* [Your goal] Can you copy every line below word for word, leaving nothing out and changing nothing?

* [Material for this exercise]

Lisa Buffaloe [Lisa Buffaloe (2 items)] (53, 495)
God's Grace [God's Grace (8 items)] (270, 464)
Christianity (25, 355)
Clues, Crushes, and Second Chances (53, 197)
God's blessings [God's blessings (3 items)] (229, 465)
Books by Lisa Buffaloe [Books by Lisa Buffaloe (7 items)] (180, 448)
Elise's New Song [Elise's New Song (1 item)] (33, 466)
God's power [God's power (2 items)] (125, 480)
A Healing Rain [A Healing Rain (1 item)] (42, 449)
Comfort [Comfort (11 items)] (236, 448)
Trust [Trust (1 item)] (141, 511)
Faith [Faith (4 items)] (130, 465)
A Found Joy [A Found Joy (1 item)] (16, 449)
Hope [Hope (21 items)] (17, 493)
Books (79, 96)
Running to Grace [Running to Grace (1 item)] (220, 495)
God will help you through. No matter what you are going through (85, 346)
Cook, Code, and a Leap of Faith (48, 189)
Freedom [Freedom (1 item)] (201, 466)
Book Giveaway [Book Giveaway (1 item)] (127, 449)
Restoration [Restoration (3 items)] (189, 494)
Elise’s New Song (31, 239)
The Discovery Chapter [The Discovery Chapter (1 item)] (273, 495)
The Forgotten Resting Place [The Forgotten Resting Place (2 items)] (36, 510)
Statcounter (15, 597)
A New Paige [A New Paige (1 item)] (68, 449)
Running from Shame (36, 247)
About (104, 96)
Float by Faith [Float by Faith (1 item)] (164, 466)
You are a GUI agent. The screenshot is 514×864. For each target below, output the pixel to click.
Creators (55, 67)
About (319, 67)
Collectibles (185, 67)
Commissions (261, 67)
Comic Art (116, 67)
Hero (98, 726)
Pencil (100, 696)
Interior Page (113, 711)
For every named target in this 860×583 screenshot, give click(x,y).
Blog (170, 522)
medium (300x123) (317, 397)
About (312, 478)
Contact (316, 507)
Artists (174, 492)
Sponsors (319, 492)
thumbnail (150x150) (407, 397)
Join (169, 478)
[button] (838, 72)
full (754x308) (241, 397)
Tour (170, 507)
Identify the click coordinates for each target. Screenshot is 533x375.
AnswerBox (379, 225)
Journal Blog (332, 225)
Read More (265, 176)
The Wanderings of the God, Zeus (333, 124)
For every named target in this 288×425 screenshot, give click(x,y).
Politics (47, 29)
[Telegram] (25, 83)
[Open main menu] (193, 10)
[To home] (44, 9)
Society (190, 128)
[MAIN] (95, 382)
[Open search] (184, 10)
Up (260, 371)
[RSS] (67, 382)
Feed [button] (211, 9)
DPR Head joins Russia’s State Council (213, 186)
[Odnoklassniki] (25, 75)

* [Finished exercise]
Lisa Buffaloe [Lisa Buffaloe (2 items)] (53, 495)
God's Grace [God's Grace (8 items)] (270, 464)
Christianity (25, 355)
Clues, Crushes, and Second Chances (53, 197)
God's blessings [God's blessings (3 items)] (229, 465)
Books by Lisa Buffaloe [Books by Lisa Buffaloe (7 items)] (180, 448)
Elise's New Song [Elise's New Song (1 item)] (33, 466)
God's power [God's power (2 items)] (125, 480)
A Healing Rain [A Healing Rain (1 item)] (42, 449)
Comfort [Comfort (11 items)] (236, 448)
Trust [Trust (1 item)] (141, 511)
Faith [Faith (4 items)] (130, 465)
A Found Joy [A Found Joy (1 item)] (16, 449)
Hope [Hope (21 items)] (17, 493)
Books (79, 96)
Running to Grace [Running to Grace (1 item)] (220, 495)
God will help you through. No matter what you are going through (85, 346)
Cook, Code, and a Leap of Faith (48, 189)
Freedom [Freedom (1 item)] (201, 466)
Book Giveaway [Book Giveaway (1 item)] (127, 449)
Restoration [Restoration (3 items)] (189, 494)
Elise’s New Song (31, 239)
The Discovery Chapter [The Discovery Chapter (1 item)] (273, 495)
The Forgotten Resting Place [The Forgotten Resting Place (2 items)] (36, 510)
Statcounter (15, 597)
A New Paige [A New Paige (1 item)] (68, 449)
Running from Shame (36, 247)
About (104, 96)
Float by Faith [Float by Faith (1 item)] (164, 466)
You are a GUI agent. The screenshot is 514×864. For each target below, output the pixel to click.
Creators (55, 67)
About (319, 67)
Collectibles (185, 67)
Commissions (261, 67)
Comic Art (116, 67)
Hero (98, 726)
Pencil (100, 696)
Interior Page (113, 711)
For every named target in this 860×583 screenshot, give click(x,y).
Blog (170, 522)
medium (300x123) (317, 397)
About (312, 478)
Contact (316, 507)
Artists (174, 492)
Sponsors (319, 492)
thumbnail (150x150) (407, 397)
Join (169, 478)
[button] (838, 72)
full (754x308) (241, 397)
Tour (170, 507)
Identify the click coordinates for each target. Screenshot is 533x375.
AnswerBox (379, 225)
Journal Blog (332, 225)
Read More (265, 176)
The Wanderings of the God, Zeus (333, 124)
For every named target in this 288×425 screenshot, give click(x,y).
Politics (47, 29)
[Telegram] (25, 83)
[Open main menu] (193, 10)
[To home] (44, 9)
Society (190, 128)
[MAIN] (95, 382)
[Open search] (184, 10)
Up (260, 371)
[RSS] (67, 382)
Feed [button] (211, 9)
DPR Head joins Russia’s State Council (213, 186)
[Odnoklassniki] (25, 75)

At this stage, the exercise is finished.